Mecha, unless you're actually interested in this topic, I'm gonna just leave it be. My recommendation would be to just keep your blades as is. While I actually happen to like fullers, the benefit comes from weight loss without a huge amount of strength loss, and it doesn't seem like that would be really necessary for a Ti blade. I guess maybe if you did something crazy big? Which makes me think... Maybe your ti-blades would be well suited to fantasy creations--functional buster swords, perhaps, or the ridiculous katana-like blade that Sephiroth uses in Final Fantasy. The main issue with making those out of steel is, of course, weight. Ti might help?
 
I heard of a sword that made a whistling sound over the fullers as you cut through the air, and each fuller made a different tone, so that when you heard both tones it meant the blade was moving through the air nice and flat, haha!
Only if both notes were flat. What about sharp and natural notes? :)
 
I heard of a sword that made a whistling sound over the fullers as you cut through the air, and each fuller made a different tone, so that when you heard both tones it meant the blade was moving through the air nice and flat, haha!

If you get ANY consistent sound that has "depth" to it from a katana with bo hi(fullers), you are cutting properly.

Best Regards,

STeven Garsson
 
Nice, Horseclover!~

It seems like fuller discussions tend to turn into a shitstorm, hehe.
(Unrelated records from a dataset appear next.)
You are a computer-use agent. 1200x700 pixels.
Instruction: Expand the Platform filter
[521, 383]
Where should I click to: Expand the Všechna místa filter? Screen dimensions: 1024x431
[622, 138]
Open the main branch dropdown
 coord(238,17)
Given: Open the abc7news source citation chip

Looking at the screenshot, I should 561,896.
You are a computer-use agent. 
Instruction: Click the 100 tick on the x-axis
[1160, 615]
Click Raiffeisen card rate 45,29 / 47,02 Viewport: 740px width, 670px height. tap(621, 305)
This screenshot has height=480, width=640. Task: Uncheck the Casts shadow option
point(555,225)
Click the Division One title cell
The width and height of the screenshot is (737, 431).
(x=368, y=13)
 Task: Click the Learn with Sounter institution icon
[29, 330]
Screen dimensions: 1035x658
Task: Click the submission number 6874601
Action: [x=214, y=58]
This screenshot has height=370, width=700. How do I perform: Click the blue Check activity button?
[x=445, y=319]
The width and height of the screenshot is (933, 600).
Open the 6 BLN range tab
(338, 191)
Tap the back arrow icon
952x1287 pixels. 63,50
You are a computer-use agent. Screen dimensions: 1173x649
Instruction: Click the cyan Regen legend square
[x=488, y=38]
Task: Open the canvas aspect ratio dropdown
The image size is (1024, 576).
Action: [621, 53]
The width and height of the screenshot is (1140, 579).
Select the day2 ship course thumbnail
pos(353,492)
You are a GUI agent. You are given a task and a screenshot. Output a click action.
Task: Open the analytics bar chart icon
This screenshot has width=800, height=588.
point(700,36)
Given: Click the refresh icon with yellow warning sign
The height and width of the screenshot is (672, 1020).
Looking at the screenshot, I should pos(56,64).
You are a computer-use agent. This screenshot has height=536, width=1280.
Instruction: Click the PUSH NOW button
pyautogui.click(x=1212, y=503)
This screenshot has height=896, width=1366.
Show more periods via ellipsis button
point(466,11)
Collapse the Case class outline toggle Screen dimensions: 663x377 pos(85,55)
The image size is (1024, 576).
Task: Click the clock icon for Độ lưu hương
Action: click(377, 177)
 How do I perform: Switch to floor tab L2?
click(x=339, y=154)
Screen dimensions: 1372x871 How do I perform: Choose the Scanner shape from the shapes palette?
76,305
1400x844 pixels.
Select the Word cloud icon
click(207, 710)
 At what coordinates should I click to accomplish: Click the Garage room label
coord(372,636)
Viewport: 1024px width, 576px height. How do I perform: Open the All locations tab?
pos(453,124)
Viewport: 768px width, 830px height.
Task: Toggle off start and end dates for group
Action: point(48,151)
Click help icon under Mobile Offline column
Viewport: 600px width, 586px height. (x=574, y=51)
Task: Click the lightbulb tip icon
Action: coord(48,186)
Well I took a good look through my huge reference book on swords, I have bad news for everyone: you're all basically correct.

There are fullers of every shape, size and number, applied to every kind of blade imaginable over the last several thousand years. Most are forged into the metal (material rearrangement), some are chiseled out or created with material removal. Some of them make no sense, and many blades have no fullers at all despite being otherwise virtually identical to their fullered kin.

Furthermore, the fullers are located all over the place. Some are only smack-dab right on the main impact/cutting edge, some are only near the grip, others extend all the way to the tip.

Although the book's definition claims that fullers are made to reduce weight while sacrificing NO strength, by studying the hundreds of detailed photographs it's obvious that many fullers are not made for weight reduction. They are made for various reasons including:

-increased strength and/or rigidity due to geometry/engineering*
-artistic beauty/ceremonial purposes
-increased surface area (and apparent size!) using less material
-weight balancing/reduction

*This description from wikipedia says it well: "The basic design principle is that bending causes more stress in material near the edge or back of the blade than material in the middle, due to leverage...Fullers remove material from near this neutral axis, which is closer to the blade's spine if only one edge is sharpened. This yields stiffer blades of a given weight, or lighter blades of a given stiffness. The same principle is taken to an extreme in I-beams."

Thus, a diamond-cross-section sword does the opposite of a fullered one, adding MORE material near the neutral axis in a double-edged blade, yet still has a similar effect on the sword.

I think that "rigid" is the best term to describe what a fuller does, as opposed to "strength," which seems too absolute. A solid bar more easily gets waves of shock and harmonics reverberating throughout its length.